A television and VCR stood by alongside the desk. Chavez pressed play on a remote control. A sequence of a few seconds played. A short, broad man wearing a hat entered a bank. Experienced, he hid his face from the camera using his hand, stepping out of frame. Only his legs were visible. He was wearing boots, and stood for a few seconds next to a table. Then the picture disappeared into static. Chavez played the sequence once more.
‘Bank robbery in Gothenburg,’ he said. ‘Before the CCTV cameras were shot out. Look at his feet. Measurements at the scene showed that they were size 7.’
‘Though those aren’t four-year-old Reeboks,’ said Arto Söderstedt.
They looked at him, waiting for a continuation which never came.
‘No,’ Chavez admitted. ‘They’re not the four-year-old Reeboks that walked through Eskil Carlstedt’s blood in the Sickla industrial estate. But it is possible to change shoes. Such things have actually happened.’

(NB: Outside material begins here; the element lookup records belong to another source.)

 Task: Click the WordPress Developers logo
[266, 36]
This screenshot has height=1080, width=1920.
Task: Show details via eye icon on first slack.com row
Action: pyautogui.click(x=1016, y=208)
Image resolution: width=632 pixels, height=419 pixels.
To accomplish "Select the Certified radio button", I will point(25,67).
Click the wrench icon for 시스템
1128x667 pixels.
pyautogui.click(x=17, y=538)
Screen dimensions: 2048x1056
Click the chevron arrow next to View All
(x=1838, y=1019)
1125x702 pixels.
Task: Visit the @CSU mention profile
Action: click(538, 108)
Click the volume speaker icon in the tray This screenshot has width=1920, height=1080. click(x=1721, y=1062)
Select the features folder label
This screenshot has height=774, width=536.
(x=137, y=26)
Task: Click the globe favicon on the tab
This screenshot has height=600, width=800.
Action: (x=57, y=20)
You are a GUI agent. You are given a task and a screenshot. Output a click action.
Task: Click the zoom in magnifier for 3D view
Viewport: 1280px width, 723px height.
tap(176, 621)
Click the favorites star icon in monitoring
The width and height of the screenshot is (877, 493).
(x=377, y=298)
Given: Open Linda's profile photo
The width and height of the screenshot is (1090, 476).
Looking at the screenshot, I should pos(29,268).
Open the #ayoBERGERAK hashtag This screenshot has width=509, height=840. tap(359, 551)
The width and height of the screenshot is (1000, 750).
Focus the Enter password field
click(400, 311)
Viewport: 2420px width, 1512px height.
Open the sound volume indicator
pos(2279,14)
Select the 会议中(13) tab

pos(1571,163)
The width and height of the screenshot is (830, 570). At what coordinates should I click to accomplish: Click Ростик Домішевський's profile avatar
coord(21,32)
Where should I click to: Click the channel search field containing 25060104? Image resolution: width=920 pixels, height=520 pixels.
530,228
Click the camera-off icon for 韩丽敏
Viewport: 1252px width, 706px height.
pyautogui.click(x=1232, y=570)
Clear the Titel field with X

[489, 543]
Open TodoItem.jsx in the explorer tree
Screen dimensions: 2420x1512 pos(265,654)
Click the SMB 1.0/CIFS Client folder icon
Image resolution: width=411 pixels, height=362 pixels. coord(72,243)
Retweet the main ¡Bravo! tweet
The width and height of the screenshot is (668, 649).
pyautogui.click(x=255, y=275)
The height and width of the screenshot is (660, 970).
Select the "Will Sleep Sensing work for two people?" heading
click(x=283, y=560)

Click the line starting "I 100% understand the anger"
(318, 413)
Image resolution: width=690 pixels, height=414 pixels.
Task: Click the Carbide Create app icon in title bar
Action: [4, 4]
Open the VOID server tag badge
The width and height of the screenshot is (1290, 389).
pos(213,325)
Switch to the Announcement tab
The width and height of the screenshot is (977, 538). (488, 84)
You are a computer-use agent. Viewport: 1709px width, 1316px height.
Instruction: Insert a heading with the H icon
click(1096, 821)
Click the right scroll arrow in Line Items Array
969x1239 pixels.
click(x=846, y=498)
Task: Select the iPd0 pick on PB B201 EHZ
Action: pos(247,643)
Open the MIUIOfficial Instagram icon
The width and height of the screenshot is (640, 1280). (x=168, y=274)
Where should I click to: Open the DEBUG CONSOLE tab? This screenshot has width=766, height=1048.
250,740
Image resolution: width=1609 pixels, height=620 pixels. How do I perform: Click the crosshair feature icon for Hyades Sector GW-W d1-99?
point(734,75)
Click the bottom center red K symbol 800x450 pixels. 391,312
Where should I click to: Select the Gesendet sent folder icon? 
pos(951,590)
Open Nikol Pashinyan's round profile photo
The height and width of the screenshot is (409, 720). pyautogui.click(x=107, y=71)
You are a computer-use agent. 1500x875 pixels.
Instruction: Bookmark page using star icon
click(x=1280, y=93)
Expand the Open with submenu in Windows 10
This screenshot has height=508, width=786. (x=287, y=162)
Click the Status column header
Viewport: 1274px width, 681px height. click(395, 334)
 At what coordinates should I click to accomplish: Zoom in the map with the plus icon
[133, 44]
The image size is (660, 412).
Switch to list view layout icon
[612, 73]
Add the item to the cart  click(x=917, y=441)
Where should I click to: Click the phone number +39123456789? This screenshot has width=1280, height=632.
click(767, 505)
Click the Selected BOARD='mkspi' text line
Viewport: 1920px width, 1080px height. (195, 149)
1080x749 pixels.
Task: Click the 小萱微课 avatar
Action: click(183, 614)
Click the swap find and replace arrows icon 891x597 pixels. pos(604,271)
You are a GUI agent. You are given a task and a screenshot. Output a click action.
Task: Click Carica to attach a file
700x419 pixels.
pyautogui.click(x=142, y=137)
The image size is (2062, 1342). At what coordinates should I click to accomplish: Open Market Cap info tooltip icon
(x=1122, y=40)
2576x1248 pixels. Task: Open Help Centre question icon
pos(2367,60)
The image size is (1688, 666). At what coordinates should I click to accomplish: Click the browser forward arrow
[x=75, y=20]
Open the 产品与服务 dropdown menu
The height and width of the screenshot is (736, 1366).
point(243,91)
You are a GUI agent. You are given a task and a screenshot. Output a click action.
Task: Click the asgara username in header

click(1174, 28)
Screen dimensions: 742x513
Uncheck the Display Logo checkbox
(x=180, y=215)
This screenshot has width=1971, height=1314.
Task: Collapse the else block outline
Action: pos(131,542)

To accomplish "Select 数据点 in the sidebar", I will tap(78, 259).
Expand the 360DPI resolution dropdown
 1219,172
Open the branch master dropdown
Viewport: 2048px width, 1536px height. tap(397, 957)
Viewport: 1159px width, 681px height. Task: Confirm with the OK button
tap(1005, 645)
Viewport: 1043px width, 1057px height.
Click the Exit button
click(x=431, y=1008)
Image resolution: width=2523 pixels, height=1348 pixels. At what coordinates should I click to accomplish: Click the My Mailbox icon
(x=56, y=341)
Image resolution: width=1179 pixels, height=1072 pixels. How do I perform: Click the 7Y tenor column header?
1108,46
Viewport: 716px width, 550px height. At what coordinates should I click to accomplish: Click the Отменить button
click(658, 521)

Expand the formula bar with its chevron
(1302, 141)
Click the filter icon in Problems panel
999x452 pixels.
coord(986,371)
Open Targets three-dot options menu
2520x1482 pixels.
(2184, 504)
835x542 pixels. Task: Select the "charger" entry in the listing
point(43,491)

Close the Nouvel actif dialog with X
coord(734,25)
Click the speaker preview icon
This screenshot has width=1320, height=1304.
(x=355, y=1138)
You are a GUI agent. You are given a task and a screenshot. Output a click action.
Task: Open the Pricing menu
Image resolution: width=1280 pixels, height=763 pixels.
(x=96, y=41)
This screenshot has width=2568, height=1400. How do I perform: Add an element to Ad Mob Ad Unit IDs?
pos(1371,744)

A defiant glance at Söderstedt. No reaction. Chavez continued.
‘This bank robbery yesterday was the crown on what, with hindsight, is clearly a real string of raids in south-west Sweden. Everything from shops to banks along the west coast. It started on Midsummer’s Eve, with a petrol station in Skillingaryd, between Jönköping and Värnamo in Småland. The Sickla Slaughter took place in the early hours of Midsummer’s Eve.’
‘Skillingaryd isn’t on the west coast, though,’ said Kerstin Holm.
‘Of course not,’ said Chavez. ‘That came later. Six further places have seen raids: Ängelholm, Mellbystrand, Halmstad, Varberg, Ulricehamn, and the culmination, yesterday, in Gothenburg, where they took 420,000 kronor. Since the evidence from witnesses is basically non-existent, we still don’t know if it’s the same gang behind all of these raids. But with the combination of experienced behaviour in the bank in Gothenburg and size 7 shoes, it’s not entirely unlikely that it really is our boys in this gang on the west coast. There were four bank robbers, after all, of which one was apparently injured. I want to say that it is our boys. And there’s one more thing.’